In one of my encounters for my weekly library sessions, I wanted to replicate the feel of Alfred Hitchcok’s The Birds: many lowl-level monsters stalking the 2nd-level PCs before finally attacking a farmhouse. The problem is that the narrative description does most of the heavy lifting: a swarm is just another Large creature on the battlemap. Instead, I put out 30 tokens along the perimeter of the map… and took not action. I just let the players see how many ravens there were. The tension was unbearable.

The party vacillated between trying to disperse them and fearful that if they struck first, all of them would attack. And of course, they weren’t sure the statistics of all these birds (they were just ravens with 2 hit points each). They took up positions around the house to defend the farmer’s family within — only to have a Large swarm burst through the chimney and attack, even as the individual minions struck from outside. For obvious reasons, the monsters all went on the same initiative.

There was a lot of rolling on my side, with the ravens occasionally critting (more rolls = more chance of a critical hit) inflicting 2 points of damage instead. One of the six PCs went down in the flurry of attacks while the party’s resident dragonborn roasted groups of them with breath weapons and the other PCs flailed away. It was a desperate battle. They succeeded in warding them off long enough to fight the Big Bad, who crashed through the ceiling and was finally taken out by the paladin and war cleric.
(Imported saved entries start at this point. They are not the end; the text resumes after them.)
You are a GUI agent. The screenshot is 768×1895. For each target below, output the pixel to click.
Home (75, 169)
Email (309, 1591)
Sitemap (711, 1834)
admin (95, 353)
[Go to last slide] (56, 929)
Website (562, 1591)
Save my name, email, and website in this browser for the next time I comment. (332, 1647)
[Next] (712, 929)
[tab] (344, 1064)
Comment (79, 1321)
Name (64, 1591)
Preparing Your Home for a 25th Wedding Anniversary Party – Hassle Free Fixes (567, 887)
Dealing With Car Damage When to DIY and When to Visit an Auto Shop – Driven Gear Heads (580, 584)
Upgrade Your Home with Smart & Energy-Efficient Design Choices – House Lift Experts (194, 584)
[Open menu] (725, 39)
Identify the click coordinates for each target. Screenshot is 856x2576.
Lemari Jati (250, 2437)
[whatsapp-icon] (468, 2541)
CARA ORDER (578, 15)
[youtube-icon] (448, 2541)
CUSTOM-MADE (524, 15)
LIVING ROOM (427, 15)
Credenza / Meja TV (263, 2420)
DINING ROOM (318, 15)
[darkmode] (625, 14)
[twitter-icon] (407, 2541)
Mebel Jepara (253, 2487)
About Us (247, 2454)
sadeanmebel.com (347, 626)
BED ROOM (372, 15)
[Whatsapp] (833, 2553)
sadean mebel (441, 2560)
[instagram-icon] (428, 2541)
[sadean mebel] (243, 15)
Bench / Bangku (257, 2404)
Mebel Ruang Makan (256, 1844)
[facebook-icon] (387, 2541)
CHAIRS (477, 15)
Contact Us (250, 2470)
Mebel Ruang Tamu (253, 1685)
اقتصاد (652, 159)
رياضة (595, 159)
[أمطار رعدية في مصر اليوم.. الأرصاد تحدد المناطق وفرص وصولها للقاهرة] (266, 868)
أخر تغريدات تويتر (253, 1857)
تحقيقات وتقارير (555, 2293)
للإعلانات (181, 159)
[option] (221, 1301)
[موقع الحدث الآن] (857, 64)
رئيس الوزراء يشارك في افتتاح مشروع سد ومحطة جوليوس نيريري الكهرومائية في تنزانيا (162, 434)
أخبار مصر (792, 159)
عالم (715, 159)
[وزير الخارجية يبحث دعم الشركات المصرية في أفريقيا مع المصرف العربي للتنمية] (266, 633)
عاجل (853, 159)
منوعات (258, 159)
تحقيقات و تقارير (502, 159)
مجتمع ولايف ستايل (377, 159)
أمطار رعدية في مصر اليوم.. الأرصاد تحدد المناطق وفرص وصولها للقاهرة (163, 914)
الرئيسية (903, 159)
Were the extra tokens and dice rolls worth it? I think so. At lower levels, this kind of combat feels gritty and rewarding as minions go down in waves, each token removed with a succesful hit vs. a swarm that gets less effective when it’s Bloodied (though I used swarms too). At higher levels, these types of minions become tiresome, not the least of which being high levels PCs end up wasting massive damage on minions. But since the PCs were only 2nd level, the battle against so many minions felt desperate and hard-won.

I do love me some zombie swarms. But there’s a time and place, and from my experience, minions work well to keep low level characters feeling both threatened by being overwhelmed and powerful when they defeat them.

Your Turn: How do you handle large groups of monsters in combat at your table?